Wednesday, June 23, 2010

in loving memory


can't help but be filled with emotion today. its been 14 years today since the passing of my brother JASON KEAUNUI KEO. thats a little under half of my lifetime. its crazy to think that so much time has passed...but the day itself is still so clear. so vivid. the emotions always seem to come rushing back on his anniversary. but this year it is just a little more fresh...being away from home and not being able to go and visit with him.



and a little over a week ago we lost another beloved member of our family. dick. my sister's dog. it may not seem like a big deal to most, but that dog (the brown one) and his brother pitch (the black one) have been in our family for almost 10 years. their keen senses and positive attitudes towards everyone always seemed to brighten our day. he was diagnosed with bone cancer in his foot, and after amputating that leg, the cancer still seemed to spread throughout his body. so he was put down on Tuesday June 15th and his ashes were scattered later that saturday at waimea bay. so it has definitely been an emotional month.

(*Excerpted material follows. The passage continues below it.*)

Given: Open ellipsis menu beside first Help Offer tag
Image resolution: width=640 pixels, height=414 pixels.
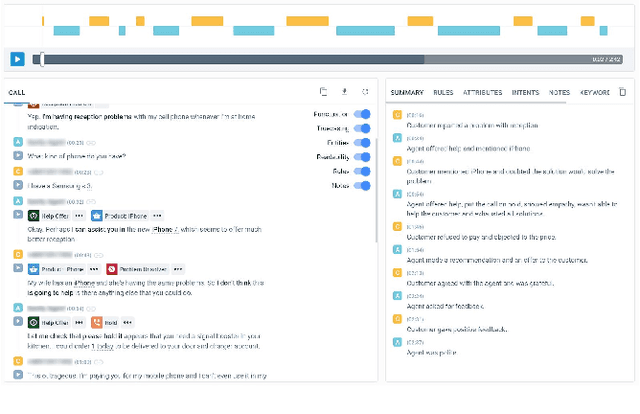Looking at the screenshot, I should tap(77, 215).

however, through it all i am even more grateful for eternal families. i know dick is just cruising with jason and all the other loved ones who have gone before us. luv and miss u bro and dicky boy.... :(

Tuesday, May 18, 2010

the new one...

life.is.crazy

i distinctly remember three months ago i told myself, "i can't wait to start working so i can be busy again." well, if only i could travel back in time and slap myself for saying that, because BUSY is a total understatement. between the two jobs, i have no time for...life. all i've been doing lately is eat.work.sleep.work.poop.work. lol! well...you get the idea by now. but i keep telling myself to be grateful. here's a few of the haps in the past month:

me and ms. raiya at sunset
me and pops chillin' at home
everyone cruisin' at rocky point
the saaga and keo kiddies reunited.

yup...got to finally go home after 4 loooooooooong months. it was soooooo good to be home and more importantly be back with family. now that we (the saaga clan and i) are officially a delta family, we made the trip home for a short visit. it was also nice to just relax and enjoy the warmth considering it snowed the day we left. always good to go home.